Leukemia Inhibitory Factor (LIF) induction in a model of septic pregnancy loss elicited by LPS

AISEMBERG J; VERCELLI C; BILLI S; FRANCHI AM

Los Cocos, Córdoba, Argentina

Congreso; III Latin-American Symposium Materno-Fetal Interaction & Placenta: Basic & Clinical Research; 2007

Leukemia inhibitory factor (LIF) induction in a model of septic pregnancy loss elicited by LPS. Aisemberg J., Vercelli C., Billi S., Franchi AM. Center for Pharmacological and Botanical Studies Buenos Aires, Argentina LPS administration to 7 day pregnant mice produced 100% of embryonic resorption after 24 h but it doesn´t affect the mother for future pregnancies. Endotoxin injection resulted in enhanced signs of sepsis and increased pro-inflammatory molecules production at implantation sites. Progesterone (P4) promotes allograft tolerance inducing the expression of immunomodulatory proteins in women undergoing normal pregnancies. LIF is a secreted cytokine with pleiotropic functions which include maternal tolerance. The aim of this work was to characterize LIF mRNA production and the possible modulation of LIF and pro-inflammatory mediators by P4. Balb/c females were injected with LPS (1 mg/g) at day 7 of pregnancy. After 6 h uterine and decidual tissues were removed to determine LIF mRNA levels (RT-PCR). Serum P4 levels were quantified (RIA). Prostaglandin E (PGE), NO and TNFa were determined in supernatant of tissues cultured with P4 for 48 h.  Females treated with LPS showed lower levels of serum P4 compared to control (p<0.01). LIF mRNA expression in LPS-treated mice was significantly higher (p<0.01) than in control group. P4 co-incubation increased LIF mRNA expression in control pregnant mice (p<0.01) suggesting that P4 up-regulated LIF expression in normal conditions. But when LIF mRNA expression was increased by LPS, P4 blocked the effect of LPS(p<0.001).
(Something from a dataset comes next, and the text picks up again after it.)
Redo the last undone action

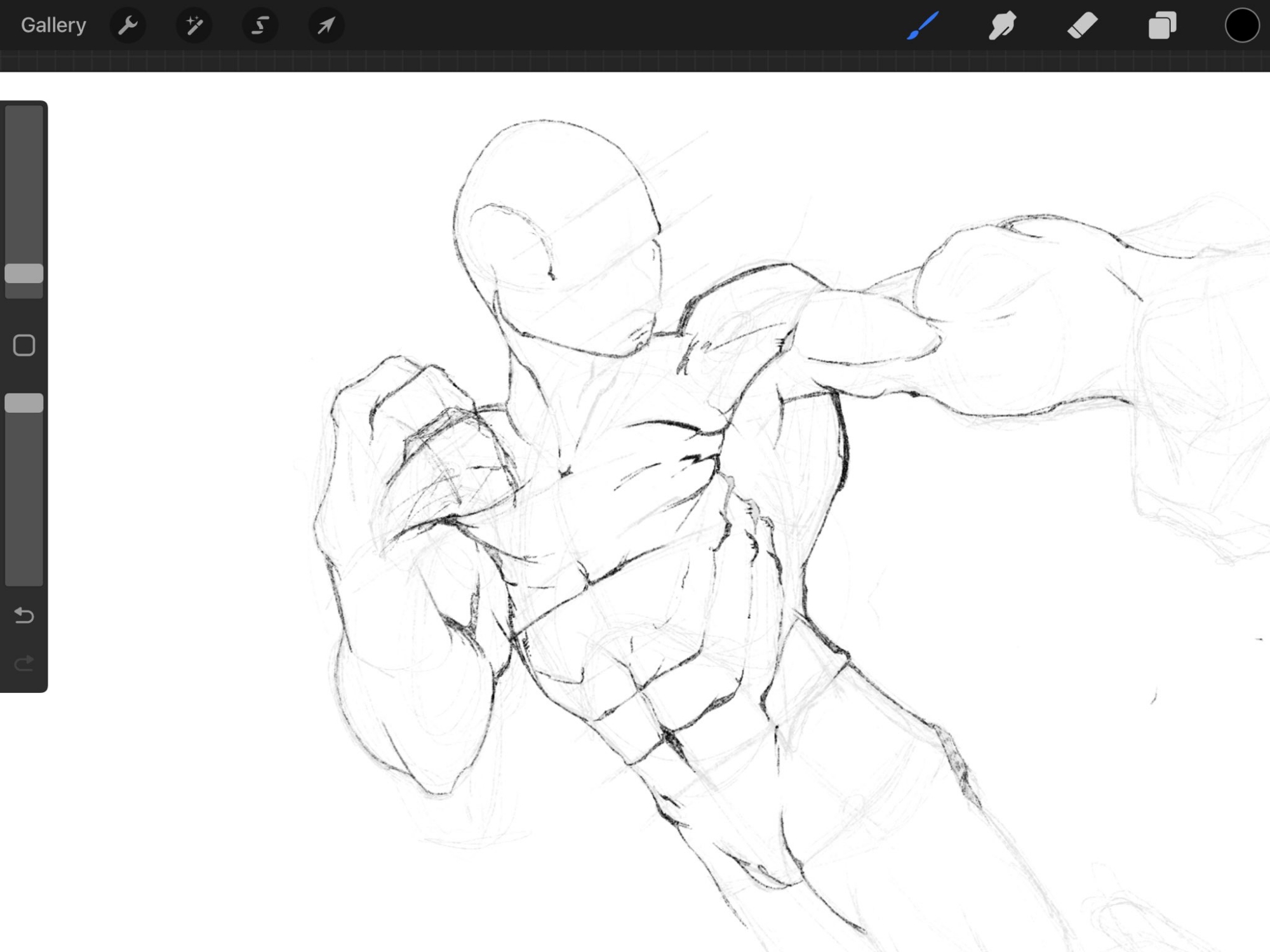pos(24,664)
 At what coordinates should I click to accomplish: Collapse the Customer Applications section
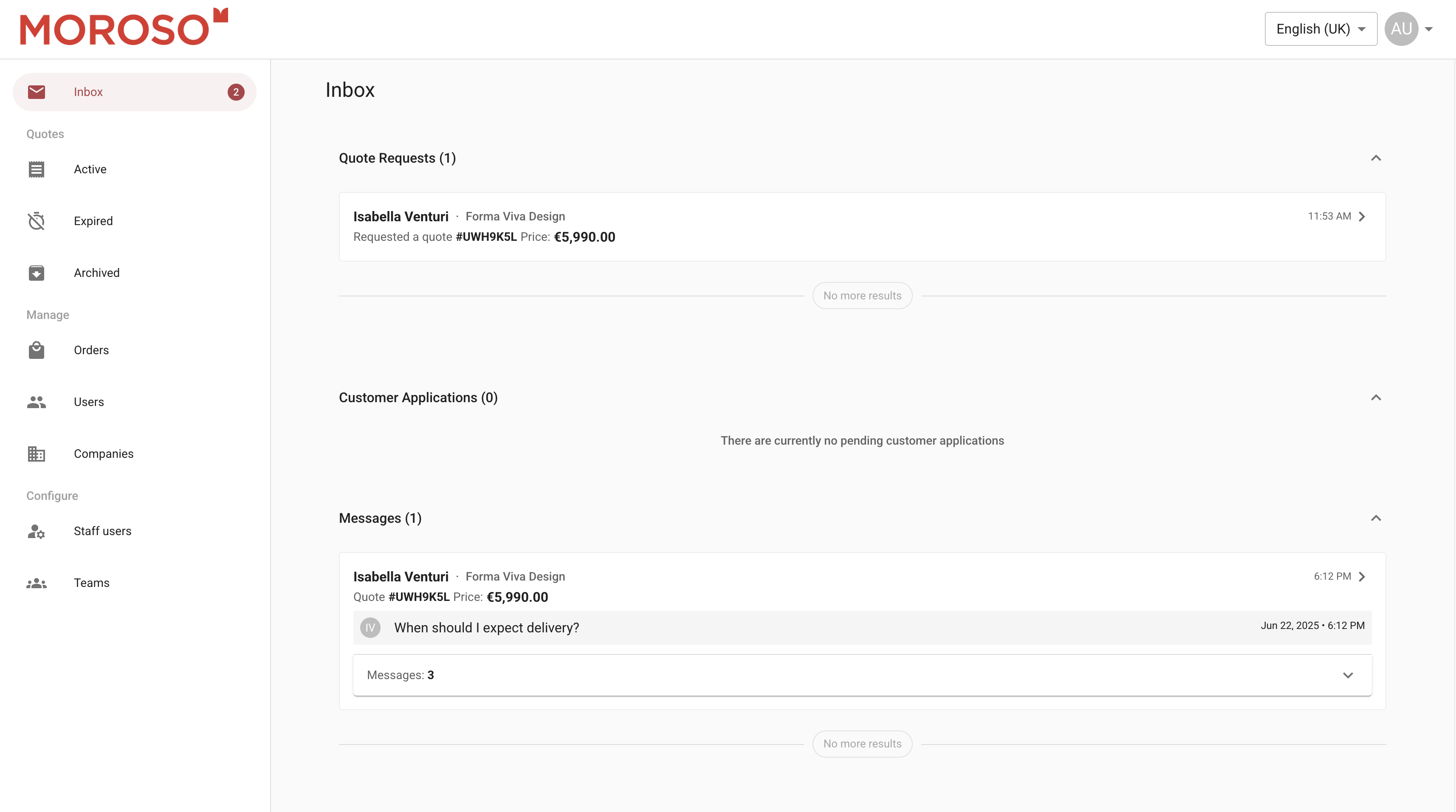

We also found PGE, NO and TNFa synthesis augmented by LPS and that this effect was abrogated by P4. Even it was reported that estrogen stimulates LIF expression, it is the first time that it is demonstrated that progesterone modulates the murine LIF expression. These results suggest that low levels of P4 during inflammmation may contribute to the inflammatory disorder that concludes in embryonic resorption. Presentation modality: Poster Keywords: LIF, Embryonic Resorption, Sepsis.